2.2 Why is the default for mult "first" ? If there are duplicates in the
key, shouldn't it return them all by default?

Possibly, yes. The default might be changed to "all".
In versions up to v1.3, "all" was slower. Internally, "all" was
implemented by joining using "first", then again from scratch using
"last", after which a diff between them was performed to work out the
span of the matches in x for each row in i. Most often we join to single
rows, though, where "first","last" and "all" return the same result. We
prefer maximum performance for the majority of situations so the default
chosen was "first". If you are working with a non-unique key then you
need to specify "all".
>From v1.4 the binary search in C branches at the deepest level to find
first and last so there should no longer be a speed disadvantage in
defaulting mult to 'all'.
Note that when i (or i's key if it has one) has fewer columns than x's
key, mult is automatically set to "all". This is why grouping by i
works; e.g., DT[J(id),mean(v)] where key(DT) has 2 or more columns.



On Sat, 2010-07-31 at 15:25 +0100, Matthew Dowle wrote:
> This is how I think about it currently :
> 
> [1] The syntax of "x[y,d]" plus knowing how mult's default value is set
> ('first' in this case) means that a vector as long as the number of rows
> in y is the result so data.table does the least work it can and returns
> just the vector without adding in the data already in y. Changing mult
> to "all" however means you'll usually get a varying number of items back
> for each row in y, so data.table includes the y columns as a convenience
> since if it didn't the result would be difficult to use (you wouldn't
> know the correspondence). data.table tries to do the minimum, most
> efficient thing. If you want to be less efficient (e.g. adding columns
> you already know) then it's for the user to add them back. This is sort
> of a principle.
> 
> [2] nomatch is by default NA so this is the same as [1]. Is that any
> chance a typo and you meant nomatch=0 ?  If so then you might have a
> point and perhaps something needs changing there.
> 
> The other way I think about mult='all' is grouping. The documentation
> sometimes mentions 'by without by', or I might be recalling emails or
> posts. Remember mult='all' gets automatically set to 'all' when you
> match to not all of the columns of x's key.
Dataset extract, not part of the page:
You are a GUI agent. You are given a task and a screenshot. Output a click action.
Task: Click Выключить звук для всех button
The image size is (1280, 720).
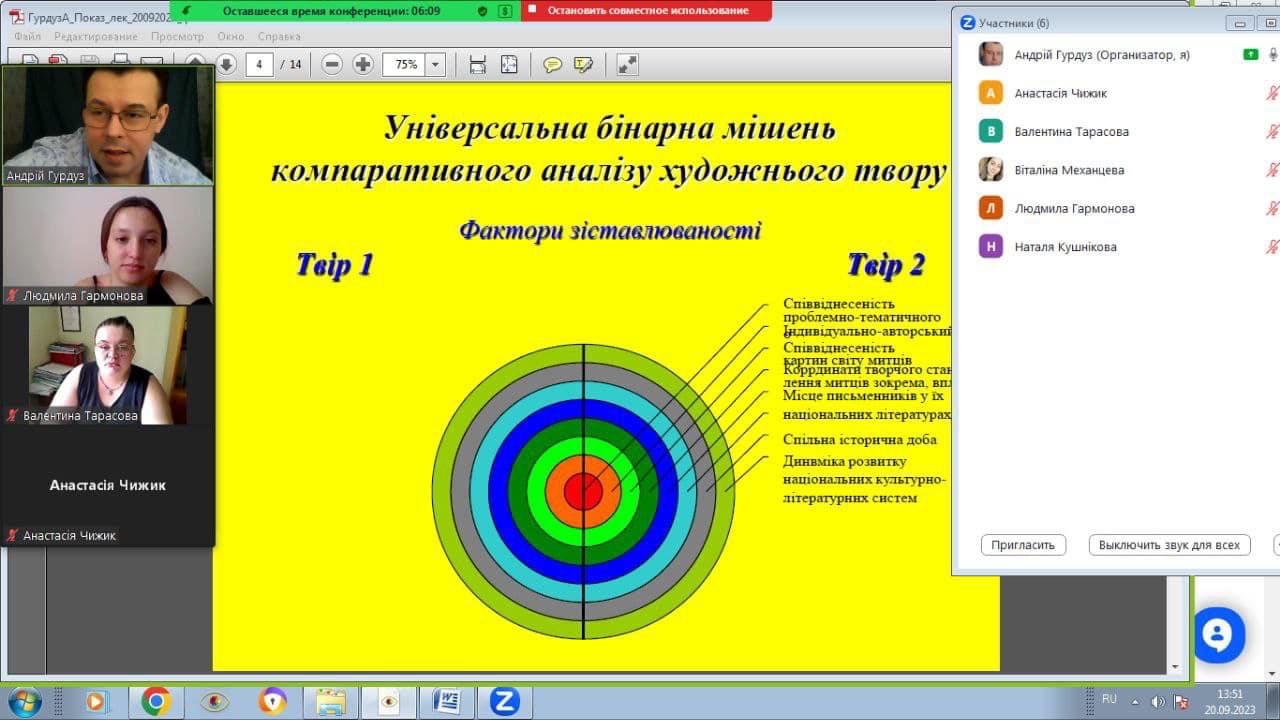(x=1168, y=545)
When mult='all' I think to
> myself "for each row of y fetch me all the rows from x that match and
> eval j for that group, then move on to the next row in y".  Its kind of
> like a data specific 'by'. Once you realise mult='all' is like a 'by'
> remember that 'by' automatically adds in the 'by' columns to the result.
> Hence mult='all' behaves more like a 'by' with respect to returning
> data.table rather than vector.
> 
> Example :
> 
>   X = data.table(x=1:3, y=1:4, z=rnorm(12), key="x,y")
>   Y = data.table(x=1:3) 
>   X[Y,sum(z)] same as X[,sum(z),by=x]
> 
> Then going further :
> 
>   X[Y[<having>],sum(z)] faster than X[,sum(z),by=x][<having>]
> 
> Lets say <having> are groups where x>2 (just one group in this
> example) :
> 
>   X[Y[x>2],sum(z)] same but faster than X[,sum(z),by=x][x>2] 
> 
> which is the same as 
> 
>   X[J(3),sum(z)]
> 
> if we knew we wanted group '3' in advance for example.
> 
> These constructs (e.g. 'by without by') generalise to list() of
> expressions and function calls of column variables in the usual way.
> 
> Sometimes you do want mult='all', and run the j expression on the result
> as a whole, not by row of Y.  In that case, assuming Y has less columns
> than key(X) meaning mult='all' (as it is in this example) :
> 
> 	X[Y,length(z)]	  # j eval'd by row of Y, result 3 rows
> 	X[Y][,length(z)]  # length 1 vector value 12
> 
> HTH?
> Matthew
> 
> 
> On Fri, 2010-07-30 at 19:28 -0700, Harish wrote:
> > I am getting some unexpected behavior with mult="all".
> > 
> > 1) Getting a data table when I expect a vector
> > 2) Not getting NA's when I expect them (because of nomatch=NA)
> > 
> > ==========
> > 
> > Common code for examples below
> > 
> > x <- data.table(a=c("a","b","d","e"),b=c("A","A","B","B"),d=c(1,2,3,4), key="a,b")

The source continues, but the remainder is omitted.